# Excerpted passage

^^^^^^^^^^^^^^^^

- Fat Pig 2008 London Run poster
- Original language: English
- Written by: Neil LaBute
- Characters: Helen; Tom; Carter; Jeannie;
- Genre: Comedy

Premiere
- Date: 2004
- Place: Off-Broadway
- Official website

= Fat Pig =

Play by Neil LaBute

Fat Pig is a play by Neil LaBute. The play premiered off-Broadway in 2004 and won the 2005 Outer Critics Circle Award for Outstanding Off-Broadway Play. The play had its West End premiere in 2008 and was nominated for the Laurence Olivier Award for Best New Comedy. The play involves a romantic relationship between a plus-size woman and a young professional man whose friend denigrates the woman as being "fat". The play was also adapted into an opera in 2022 by composer Matt Boehler.

== Plot synopsis ==
In a large city, professional businessman Tom meets overweight librarian Helen in a crowded restaurant at lunch. Tom is taken with Helen's brash acceptance of how people see her and her in-your-face honesty, and they begin dating. After a few weeks, Carter, Tom's best friend at work, suspects that Tom has a new girlfriend. He badgers Tom for details, finally raising the matter in front of Jeannie, a woman from accounting whom Tom had been seeing casually for a while. Jeannie becomes distraught, and Tom admits that he is "sort of" seeing this new woman.

Carter continues his inquiries and, when Tom says he is busy that night, suspects that Tom is going on a date despite his protests that he is going to a business dinner with people from the Chicago branch office. That evening, Carter goes to a restaurant that he knows Tom likes and sees Tom and Helen together. Carter introduces himself to Helen and, when she excuses herself, he berates her as a "fat pig", assuming that Tom would never date anyone like her and that she is in fact from the Chicago office. (Note: Known for obesity, 61% of adults in metropolitan Chicago are overweight or obese (2018 data).)

Jeannie learns about "the fat cow from Chicago" from gossip with Carter, and later discovers that Chicago hadn't sent anyone for meetings. She confronts Tom, demanding to know where they stand. Tom replies that he is romantically uninterested in her and will remain so, and admits that he was not at a business dinner. Jeannie slaps Tom, hurt that he would pick an obese woman over her. Carter apologizes to Tom for his rudeness about Helen, but, after pestering Tom for a picture, shows it to everyone in the office who laugh at the "fat pig" Tom is dating. Carter tries to convince Tom that he should "stick to his kind".

Meanwhile, Tom and Helen fall deeper in love. Helen informs Tom that she has been offered a better job in another city but does not want to leave him. She asks if she can meet his friends; when he hesitates, she believes that he is ashamed of her weight. Later, Tom takes Helen to his company's beach barbecue, where they become secluded with everyone else making jokes and ridiculing Helen's weight behind her back. Seeing Tom embarrassed and ostracized, Helen gives him an ultimatum: to accept her and defend her to his friends or end their relationship. Tom replies that he cannot handle it and that she should take the other job. They walk away from each other, brokenhearted.

^^^^^^^^^^^^^^^^

# Data provided
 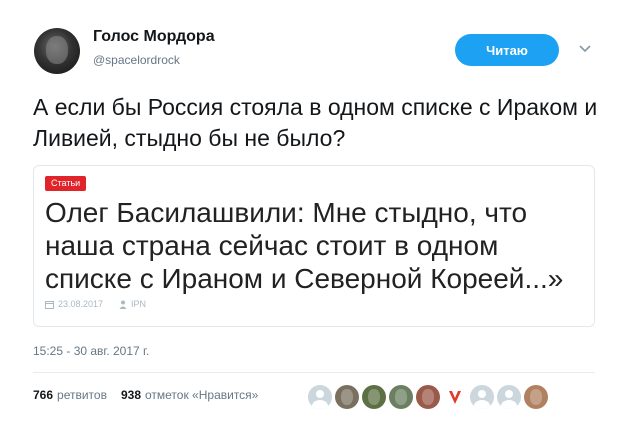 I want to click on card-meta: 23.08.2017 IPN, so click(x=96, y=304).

^^^^^^^^^^^^^^^^

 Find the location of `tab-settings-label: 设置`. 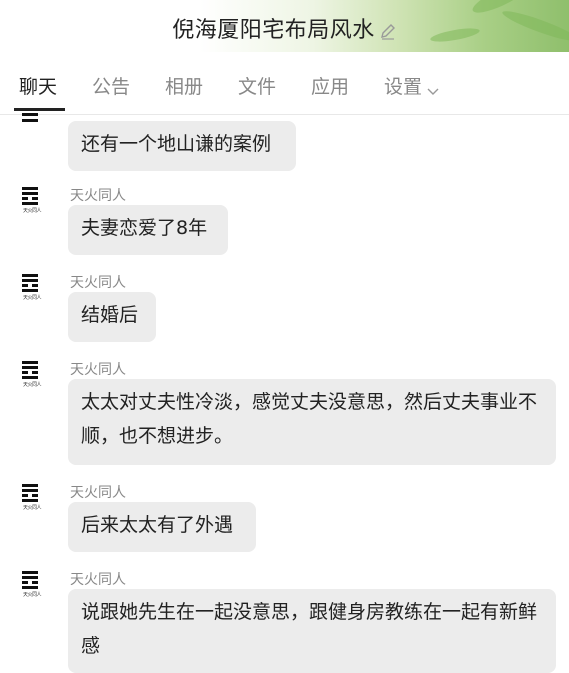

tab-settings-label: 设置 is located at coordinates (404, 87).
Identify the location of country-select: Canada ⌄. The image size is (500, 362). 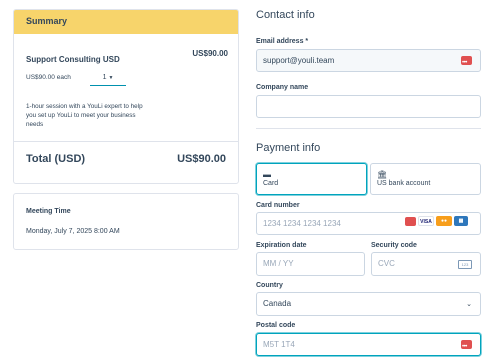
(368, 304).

^^^^^^^^^^^^^^^^

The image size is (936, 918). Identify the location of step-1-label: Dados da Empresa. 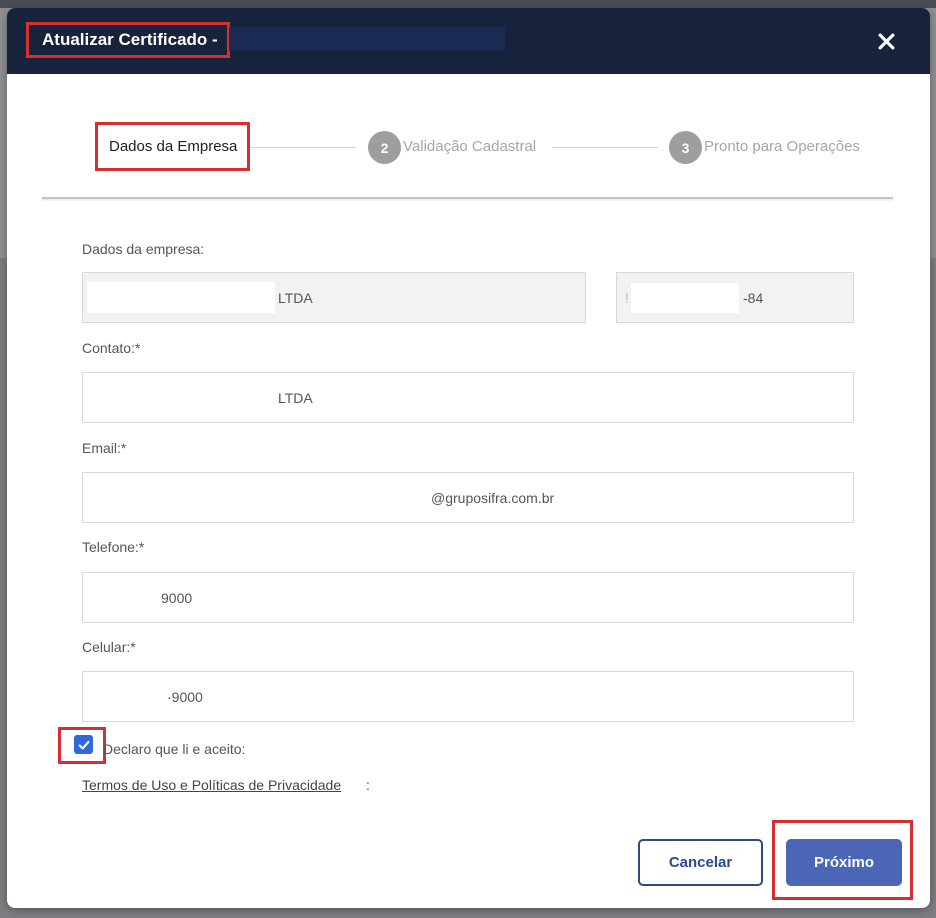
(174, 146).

^^^^^^^^^^^^^^^^

# What this exercise asks
A) Answer these questions about the Fat Pig article:
(i) Which award did the play win in 2005?
(ii) What is Helen's job?
(iii) Who adapted the play into an opera in 2022?
B) Change "Identify" to "Pinpoint" in the records, in the lines from the one holding "Find the location" through the one holding "(368, 304).", inclusive, with everything else unchanged. Give back only those lines, and leave out the pictures.

# Your written answers
A)
(i) The 2005 Outer Critics Circle Award for Outstanding Off-Broadway Play.
(ii) She is a librarian.
(iii) Composer Matt Boehler.

B)
 Find the location of `tab-settings-label: 设置`. 

tab-settings-label: 设置 is located at coordinates (404, 87).
Pinpoint the location of country-select: Canada ⌄. The image size is (500, 362). 
(368, 304).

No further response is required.